- **What is asked**: Convert every line of the listing below into a JSON list of strings, one string per line, omitting any blank lines.

- **Data listing**:
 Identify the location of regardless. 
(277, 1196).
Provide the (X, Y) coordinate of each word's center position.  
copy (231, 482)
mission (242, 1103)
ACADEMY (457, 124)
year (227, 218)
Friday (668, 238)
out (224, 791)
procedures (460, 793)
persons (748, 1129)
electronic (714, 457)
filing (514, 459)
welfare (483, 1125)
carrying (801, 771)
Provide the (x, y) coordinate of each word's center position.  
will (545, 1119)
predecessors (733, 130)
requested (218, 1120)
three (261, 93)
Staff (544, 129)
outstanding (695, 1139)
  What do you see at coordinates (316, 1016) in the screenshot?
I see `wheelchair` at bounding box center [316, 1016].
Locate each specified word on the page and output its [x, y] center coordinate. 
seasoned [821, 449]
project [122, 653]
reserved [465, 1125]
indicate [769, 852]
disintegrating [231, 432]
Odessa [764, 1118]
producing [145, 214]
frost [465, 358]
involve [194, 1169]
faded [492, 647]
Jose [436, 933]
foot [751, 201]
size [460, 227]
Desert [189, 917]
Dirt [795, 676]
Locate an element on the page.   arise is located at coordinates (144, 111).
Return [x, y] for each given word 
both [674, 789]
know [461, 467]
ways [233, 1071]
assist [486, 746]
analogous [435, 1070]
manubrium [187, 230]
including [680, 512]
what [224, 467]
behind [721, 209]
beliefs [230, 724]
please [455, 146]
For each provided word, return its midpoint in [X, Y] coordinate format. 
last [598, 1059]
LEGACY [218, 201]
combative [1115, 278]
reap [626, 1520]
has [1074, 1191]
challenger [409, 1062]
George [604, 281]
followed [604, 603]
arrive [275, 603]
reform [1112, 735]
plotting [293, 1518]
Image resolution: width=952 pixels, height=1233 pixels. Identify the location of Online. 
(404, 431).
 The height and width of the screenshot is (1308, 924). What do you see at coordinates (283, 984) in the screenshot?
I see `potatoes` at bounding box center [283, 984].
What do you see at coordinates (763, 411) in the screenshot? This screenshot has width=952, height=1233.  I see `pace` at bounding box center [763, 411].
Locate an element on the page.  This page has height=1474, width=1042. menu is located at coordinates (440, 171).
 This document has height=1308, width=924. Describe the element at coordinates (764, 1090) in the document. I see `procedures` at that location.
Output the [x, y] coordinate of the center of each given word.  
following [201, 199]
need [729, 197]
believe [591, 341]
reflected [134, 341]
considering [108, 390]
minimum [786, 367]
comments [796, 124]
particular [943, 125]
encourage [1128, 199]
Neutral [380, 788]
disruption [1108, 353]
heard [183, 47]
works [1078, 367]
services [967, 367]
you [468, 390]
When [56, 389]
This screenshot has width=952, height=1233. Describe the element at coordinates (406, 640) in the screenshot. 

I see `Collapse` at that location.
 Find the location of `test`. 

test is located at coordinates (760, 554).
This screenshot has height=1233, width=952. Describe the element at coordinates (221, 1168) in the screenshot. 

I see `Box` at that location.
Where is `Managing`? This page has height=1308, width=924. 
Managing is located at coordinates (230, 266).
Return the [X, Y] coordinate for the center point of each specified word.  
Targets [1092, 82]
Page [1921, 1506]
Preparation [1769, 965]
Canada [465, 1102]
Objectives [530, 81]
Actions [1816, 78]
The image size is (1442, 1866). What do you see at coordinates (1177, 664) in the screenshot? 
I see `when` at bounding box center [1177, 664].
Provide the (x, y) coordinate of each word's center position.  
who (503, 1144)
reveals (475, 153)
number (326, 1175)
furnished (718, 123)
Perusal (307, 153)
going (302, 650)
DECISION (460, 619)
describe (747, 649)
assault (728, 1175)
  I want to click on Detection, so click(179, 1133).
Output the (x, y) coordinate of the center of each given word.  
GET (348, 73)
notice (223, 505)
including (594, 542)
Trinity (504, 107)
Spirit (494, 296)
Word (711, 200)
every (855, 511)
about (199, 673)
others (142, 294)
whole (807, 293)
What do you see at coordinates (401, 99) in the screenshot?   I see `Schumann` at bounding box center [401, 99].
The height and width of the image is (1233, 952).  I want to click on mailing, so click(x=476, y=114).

- **Result of this task**:
[
  " Identify the location of regardless. ",
  "(277, 1196).",
  "Provide the (X, Y) coordinate of each word's center position.  ",
  "copy (231, 482)",
  "mission (242, 1103)",
  "ACADEMY (457, 124)",
  "year (227, 218)",
  "Friday (668, 238)",
  "out (224, 791)",
  "procedures (460, 793)",
  "persons (748, 1129)",
  "electronic (714, 457)",
  "filing (514, 459)",
  "welfare (483, 1125)",
  "carrying (801, 771)",
  "Provide the (x, y) coordinate of each word's center position.  ",
  "will (545, 1119)",
  "predecessors (733, 130)",
  "requested (218, 1120)",
  "three (261, 93)",
  "Staff (544, 129)",
  "outstanding (695, 1139)",
  "  What do you see at coordinates (316, 1016) in the screenshot?",
  "I see `wheelchair` at bounding box center [316, 1016].",
  "Locate each specified word on the page and output its [x, y] center coordinate. ",
  "seasoned [821, 449]",
  "project [122, 653]",
  "reserved [465, 1125]",
  "indicate [769, 852]",
  "disintegrating [231, 432]",
  "Odessa [764, 1118]",
  "producing [145, 214]",
  "frost [465, 358]",
  "involve [194, 1169]",
  "faded [492, 647]",
  "Jose [436, 933]",
  "foot [751, 201]",
  "size [460, 227]",
  "Desert [189, 917]",
  "Dirt [795, 676]",
  "Locate an element on the page.   arise is located at coordinates (144, 111).",
  "Return [x, y] for each given word ",
  "both [674, 789]",
  "know [461, 467]",
  "ways [233, 1071]",
  "assist [486, 746]",
  "analogous [435, 1070]",
  "manubrium [187, 230]",
  "including [680, 512]",
  "what [224, 467]",
  "behind [721, 209]",
  "beliefs [230, 724]",
  "please [455, 146]",
  "For each provided word, return its midpoint in [X, Y] coordinate format. ",
  "last [598, 1059]",
  "LEGACY [218, 201]",
  "combative [1115, 278]",
  "reap [626, 1520]",
  "has [1074, 1191]",
  "challenger [409, 1062]",
  "George [604, 281]",
  "followed [604, 603]",
  "arrive [275, 603]",
  "reform [1112, 735]",
  "plotting [293, 1518]",
  "Image resolution: width=952 pixels, height=1233 pixels. Identify the location of Online. ",
  "(404, 431).",
  " The height and width of the screenshot is (1308, 924). What do you see at coordinates (283, 984) in the screenshot?",
  "I see `potatoes` at bounding box center [283, 984].",
  "What do you see at coordinates (763, 411) in the screenshot? This screenshot has width=952, height=1233.  I see `pace` at bounding box center [763, 411].",
  "Locate an element on the page.  This page has height=1474, width=1042. menu is located at coordinates (440, 171).",
  " This document has height=1308, width=924. Describe the element at coordinates (764, 1090) in the document. I see `procedures` at that location.",
  "Output the [x, y] coordinate of the center of each given word.  ",
  "following [201, 199]",
  "need [729, 197]",
  "believe [591, 341]",
  "reflected [134, 341]",
  "considering [108, 390]",
  "minimum [786, 367]",
  "comments [796, 124]",
  "particular [943, 125]",
  "encourage [1128, 199]",
  "Neutral [380, 788]",
  "disruption [1108, 353]",
  "heard [183, 47]",
  "works [1078, 367]",
  "services [967, 367]",
  "you [468, 390]",
  "When [56, 389]",
  "This screenshot has width=952, height=1233. Describe the element at coordinates (406, 640) in the screenshot. ",
  "I see `Collapse` at that location.",
  " Find the location of `test`. ",
  "test is located at coordinates (760, 554).",
  "This screenshot has height=1233, width=952. Describe the element at coordinates (221, 1168) in the screenshot. ",
  "I see `Box` at that location.",
  "Where is `Managing`? This page has height=1308, width=924. ",
  "Managing is located at coordinates (230, 266).",
  "Return the [X, Y] coordinate for the center point of each specified word.  ",
  "Targets [1092, 82]",
  "Page [1921, 1506]",
  "Preparation [1769, 965]",
  "Canada [465, 1102]",
  "Objectives [530, 81]",
  "Actions [1816, 78]",
  "The image size is (1442, 1866). What do you see at coordinates (1177, 664) in the screenshot? ",
  "I see `when` at bounding box center [1177, 664].",
  "Provide the (x, y) coordinate of each word's center position.  ",
  "who (503, 1144)",
  "reveals (475, 153)",
  "number (326, 1175)",
  "furnished (718, 123)",
  "Perusal (307, 153)",
  "going (302, 650)",
  "DECISION (460, 619)",
  "describe (747, 649)",
  "assault (728, 1175)",
  "  I want to click on Detection, so click(179, 1133).",
  "Output the (x, y) coordinate of the center of each given word.  ",
  "GET (348, 73)",
  "notice (223, 505)",
  "including (594, 542)",
  "Trinity (504, 107)",
  "Spirit (494, 296)",
  "Word (711, 200)",
  "every (855, 511)",
  "about (199, 673)",
  "others (142, 294)",
  "whole (807, 293)",
  "What do you see at coordinates (401, 99) in the screenshot?   I see `Schumann` at bounding box center [401, 99].",
  "The height and width of the image is (1233, 952).  I want to click on mailing, so click(x=476, y=114)."
]